• **Exercise set**:
1) Return everything in the article on NVIDIA and Palantir earnings from "NVIDIA’s Data Center" down to "revenue stripped out.", copied word for word.
2) Take the article on NVIDIA and Palantir earnings further, starting right after its last sentence.
[[ Text provided open ]]
NVIDIA (NASDAQ: NVDA | NVDA Price Prediction) and Palantir (NASDAQ: PLTR) just delivered the cleanest hardware-versus-software split in the AI economy. NVIDIA closed FY2026 with $215.94B in revenue and another Data Center blowout.
Palantir followed up with Q1 2026 revenue of $1.633B, up 85% year over year, the fastest growth it has ever reported as a public company. Two reports, one AI build-out, very different exposures.

Blackwell Floods the Data Center. AIP Floods the C-Suite.
NVIDIA’s Data Center segment generated $62.31B in Q4 FY2026, up 75%, with networking surging 263% as NVLink fabrics shipped inside GB200 and GB300 racks. Non-GAAP EPS came in at $1.62, beating the $1.52 consensus. Jensen Huang told investors “Grace Blackwell with NVLink is the king of inference today”, and the guide reflected it: $78.0B for Q1 FY2027, even with China Data Center compute revenue stripped out.
| Business Driver | NVIDIA | Palantir |
| Main Growth Engine | Blackwell GPUs and NVLink networking | AIP for U.S. commercial enterprises |
| Customer Base | Hyperscalers, AI labs, sovereign clouds | Fortune 500 plus U.S. government |
| Latest Quarter Growth | 73.2% revenue YoY | 85% revenue YoY |
Palantir is selling the layer above the silicon. U.S. Commercial revenue hit $595M, up 133% year over year, and adjusted EPS landed at 33 cents, beating the 28 cent estimate. Alex Karp framed it bluntly, calling Palantir “an n of 1” focused on what he calls commodity cognition. Customer count keeps climbing, and management raised the FY2026 revenue guide to $7.66B, roughly 71% growth.

One Builds the Factory. The Other Runs the Floor.
The strategic split is sharper than the headline beats suggest. NVIDIA is committing capital like a utility: $95.2 billion of supply commitments and multiyear deals with Meta, OpenAI, Anthropic, and CoreWeave. Vera Rubin is already teed up to deliver up to a 10x reduction in inference token cost versus Blackwell. Margins still expanded, with non-GAAP gross margin reaching 75.2%.
[[ Text provided closed ]]
[[ Data listing open ]]
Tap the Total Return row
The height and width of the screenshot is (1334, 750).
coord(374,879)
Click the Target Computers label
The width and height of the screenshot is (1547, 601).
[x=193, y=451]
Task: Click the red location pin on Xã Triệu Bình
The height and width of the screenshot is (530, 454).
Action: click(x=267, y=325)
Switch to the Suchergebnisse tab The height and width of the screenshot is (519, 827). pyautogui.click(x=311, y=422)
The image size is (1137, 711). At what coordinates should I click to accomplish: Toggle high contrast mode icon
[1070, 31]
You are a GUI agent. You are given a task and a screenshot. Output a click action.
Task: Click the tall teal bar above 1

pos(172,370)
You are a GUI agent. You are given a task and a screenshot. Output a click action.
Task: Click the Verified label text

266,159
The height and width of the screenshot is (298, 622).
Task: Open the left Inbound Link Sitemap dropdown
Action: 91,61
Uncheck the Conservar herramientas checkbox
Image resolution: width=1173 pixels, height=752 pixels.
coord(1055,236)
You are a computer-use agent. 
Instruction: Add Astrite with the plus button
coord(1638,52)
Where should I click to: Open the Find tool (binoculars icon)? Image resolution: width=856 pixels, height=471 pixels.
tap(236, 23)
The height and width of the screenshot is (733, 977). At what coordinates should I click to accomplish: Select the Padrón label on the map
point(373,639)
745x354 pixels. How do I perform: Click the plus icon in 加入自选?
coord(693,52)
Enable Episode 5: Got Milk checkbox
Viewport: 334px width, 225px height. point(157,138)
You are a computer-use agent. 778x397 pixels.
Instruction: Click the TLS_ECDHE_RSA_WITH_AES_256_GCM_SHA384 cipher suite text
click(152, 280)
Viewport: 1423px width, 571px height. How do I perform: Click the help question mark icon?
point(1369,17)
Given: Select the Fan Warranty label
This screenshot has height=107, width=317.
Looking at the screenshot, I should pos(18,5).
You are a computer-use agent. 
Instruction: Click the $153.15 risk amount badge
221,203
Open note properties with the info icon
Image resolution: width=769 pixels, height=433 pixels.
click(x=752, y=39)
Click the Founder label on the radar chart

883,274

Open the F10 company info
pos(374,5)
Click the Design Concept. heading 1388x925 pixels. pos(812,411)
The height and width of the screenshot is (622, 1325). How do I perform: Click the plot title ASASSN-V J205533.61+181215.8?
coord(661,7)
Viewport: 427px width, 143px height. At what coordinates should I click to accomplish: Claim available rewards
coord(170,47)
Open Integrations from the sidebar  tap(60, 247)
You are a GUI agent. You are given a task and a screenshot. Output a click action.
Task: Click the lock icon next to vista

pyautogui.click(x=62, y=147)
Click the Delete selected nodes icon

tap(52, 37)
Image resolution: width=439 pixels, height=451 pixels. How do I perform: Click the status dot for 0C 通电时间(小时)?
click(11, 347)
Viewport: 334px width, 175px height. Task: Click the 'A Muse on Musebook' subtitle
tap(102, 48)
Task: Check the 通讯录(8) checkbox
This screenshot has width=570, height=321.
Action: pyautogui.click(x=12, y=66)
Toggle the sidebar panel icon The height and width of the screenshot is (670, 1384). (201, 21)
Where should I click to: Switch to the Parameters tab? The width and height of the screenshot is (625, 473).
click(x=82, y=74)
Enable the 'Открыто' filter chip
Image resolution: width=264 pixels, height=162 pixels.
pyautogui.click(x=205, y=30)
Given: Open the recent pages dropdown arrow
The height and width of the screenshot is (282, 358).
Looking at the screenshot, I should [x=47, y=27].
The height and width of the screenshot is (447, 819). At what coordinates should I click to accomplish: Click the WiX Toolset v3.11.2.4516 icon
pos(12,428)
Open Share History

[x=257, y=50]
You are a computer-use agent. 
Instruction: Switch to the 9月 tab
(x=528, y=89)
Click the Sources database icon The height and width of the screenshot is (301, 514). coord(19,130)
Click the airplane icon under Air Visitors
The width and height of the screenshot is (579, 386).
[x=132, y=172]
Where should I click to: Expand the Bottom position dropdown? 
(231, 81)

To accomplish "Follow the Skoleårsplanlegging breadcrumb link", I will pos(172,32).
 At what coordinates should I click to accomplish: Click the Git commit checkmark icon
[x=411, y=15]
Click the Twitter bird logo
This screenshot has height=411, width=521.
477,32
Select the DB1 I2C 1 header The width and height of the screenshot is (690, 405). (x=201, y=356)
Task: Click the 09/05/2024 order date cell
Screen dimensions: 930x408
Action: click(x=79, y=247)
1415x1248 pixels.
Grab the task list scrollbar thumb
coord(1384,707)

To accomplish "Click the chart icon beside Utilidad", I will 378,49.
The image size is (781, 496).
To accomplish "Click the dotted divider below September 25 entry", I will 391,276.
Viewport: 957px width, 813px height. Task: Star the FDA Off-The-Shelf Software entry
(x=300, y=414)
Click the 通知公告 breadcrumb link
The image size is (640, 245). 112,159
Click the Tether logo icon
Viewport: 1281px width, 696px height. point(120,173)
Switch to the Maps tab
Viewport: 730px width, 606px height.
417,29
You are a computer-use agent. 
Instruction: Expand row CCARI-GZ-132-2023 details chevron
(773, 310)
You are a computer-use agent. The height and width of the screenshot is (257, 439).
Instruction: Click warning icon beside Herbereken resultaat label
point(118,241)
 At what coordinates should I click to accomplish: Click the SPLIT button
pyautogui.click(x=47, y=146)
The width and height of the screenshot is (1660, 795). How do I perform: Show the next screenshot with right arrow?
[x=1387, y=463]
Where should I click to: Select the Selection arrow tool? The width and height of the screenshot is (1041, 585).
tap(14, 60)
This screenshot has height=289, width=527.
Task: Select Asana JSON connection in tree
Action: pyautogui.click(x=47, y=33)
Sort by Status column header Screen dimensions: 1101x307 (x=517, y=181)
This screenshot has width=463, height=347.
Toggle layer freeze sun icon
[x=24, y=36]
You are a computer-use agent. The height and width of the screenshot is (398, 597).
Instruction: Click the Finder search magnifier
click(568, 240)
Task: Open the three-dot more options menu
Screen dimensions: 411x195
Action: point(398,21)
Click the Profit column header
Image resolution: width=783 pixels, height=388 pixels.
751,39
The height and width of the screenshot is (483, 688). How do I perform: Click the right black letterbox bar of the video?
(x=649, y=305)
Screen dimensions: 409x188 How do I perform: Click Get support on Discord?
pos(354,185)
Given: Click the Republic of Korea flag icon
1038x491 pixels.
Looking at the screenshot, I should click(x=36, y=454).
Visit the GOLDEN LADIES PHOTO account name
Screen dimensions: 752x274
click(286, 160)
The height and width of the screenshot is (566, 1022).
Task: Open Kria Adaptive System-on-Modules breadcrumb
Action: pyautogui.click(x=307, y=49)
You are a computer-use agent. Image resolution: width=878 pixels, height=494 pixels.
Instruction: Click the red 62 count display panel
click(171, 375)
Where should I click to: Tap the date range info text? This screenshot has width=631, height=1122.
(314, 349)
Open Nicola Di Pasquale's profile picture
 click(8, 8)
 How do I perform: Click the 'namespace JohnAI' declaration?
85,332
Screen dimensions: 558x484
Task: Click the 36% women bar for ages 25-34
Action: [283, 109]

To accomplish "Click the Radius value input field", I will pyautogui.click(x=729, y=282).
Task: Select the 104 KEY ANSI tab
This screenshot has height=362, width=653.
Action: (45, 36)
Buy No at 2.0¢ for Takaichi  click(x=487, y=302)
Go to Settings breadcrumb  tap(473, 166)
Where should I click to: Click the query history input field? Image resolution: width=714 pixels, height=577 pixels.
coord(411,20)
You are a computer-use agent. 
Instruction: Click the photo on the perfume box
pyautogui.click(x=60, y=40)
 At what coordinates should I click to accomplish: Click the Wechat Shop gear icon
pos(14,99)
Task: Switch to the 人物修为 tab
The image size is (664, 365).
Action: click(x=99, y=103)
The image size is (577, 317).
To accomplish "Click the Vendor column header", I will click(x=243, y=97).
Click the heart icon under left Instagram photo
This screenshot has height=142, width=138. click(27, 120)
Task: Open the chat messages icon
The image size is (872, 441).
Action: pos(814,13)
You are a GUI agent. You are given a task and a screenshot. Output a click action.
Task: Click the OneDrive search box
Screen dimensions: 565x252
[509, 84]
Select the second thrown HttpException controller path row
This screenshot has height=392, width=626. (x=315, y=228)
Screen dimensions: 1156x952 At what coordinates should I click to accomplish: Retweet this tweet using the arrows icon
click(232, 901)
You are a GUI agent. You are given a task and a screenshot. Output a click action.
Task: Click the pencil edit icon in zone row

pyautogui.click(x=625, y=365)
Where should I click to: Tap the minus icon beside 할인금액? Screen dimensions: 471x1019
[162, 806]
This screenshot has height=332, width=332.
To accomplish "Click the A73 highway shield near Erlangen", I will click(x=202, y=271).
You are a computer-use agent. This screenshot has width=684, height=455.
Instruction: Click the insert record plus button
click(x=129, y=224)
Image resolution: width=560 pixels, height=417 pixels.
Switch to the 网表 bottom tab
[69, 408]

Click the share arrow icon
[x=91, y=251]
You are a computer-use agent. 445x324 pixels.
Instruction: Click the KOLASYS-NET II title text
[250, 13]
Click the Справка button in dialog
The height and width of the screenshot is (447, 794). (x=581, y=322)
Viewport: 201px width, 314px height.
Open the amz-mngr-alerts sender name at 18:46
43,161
[[ Data listing closed ]]
• **Outputs by task**:
1)
NVIDIA’s Data Center segment generated $62.31B in Q4 FY2026, up 75%, with networking surging 263% as NVLink fabrics shipped inside GB200 and GB300 racks. Non-GAAP EPS came in at $1.62, beating the $1.52 consensus. Jensen Huang told investors “Grace Blackwell with NVLink is the king of inference today”, and the guide reflected it: $78.0B for Q1 FY2027, even with China Data Center compute revenue stripped out.

2)
Palantir is taking the opposite shape: capital-light, software-pure, and unusually profitable for a hyper-grower. Karp pointed to a Rule of 40 of 145%, a number historically reserved for chip companies. Adjusted free cash flow of $925M at a 57% margin shows AIP deployments are landing without expensive customization tails. Stock-based comp remains high, and valuation reflects the optimism.
China Risk for One. Sales Cycle for the Other.
I will be watching whether NVIDIA’s Q1 FY2027 actually clears the $78B bar without any China Data Center contribution. Networking is the tell. If the 263% NVLink growth holds even partially, the Blackwell-to-Rubin transition is intact.
Rosenblatt analyst John McPeake raised the firm’s price target to $225 from $200 and keeps a Buy rating on the shares. Palantir’s deal mix is also worth watching. 61 deals of $10M or more last quarter says enterprises are signing real contracts, but termination-for-convenience clauses make every renewal cycle a fresh negotiation.
What To Watch From Here
NVIDIA’s setup rests on backlog, margin profile, and the Vera Rubin roadmap, with shares already up 73.39% over the past year. Palantir’s case rests on growth at scale: 85% reacceleration at multi-billion-dollar revenue is rare, and shares have pulled back 17.85% year to date. If commodity cognition disappoints, the multiple compresses fast. The two stocks offer distinct exposures to the same AI build-out: hardware scale at NVIDIA, software leverage at Palantir.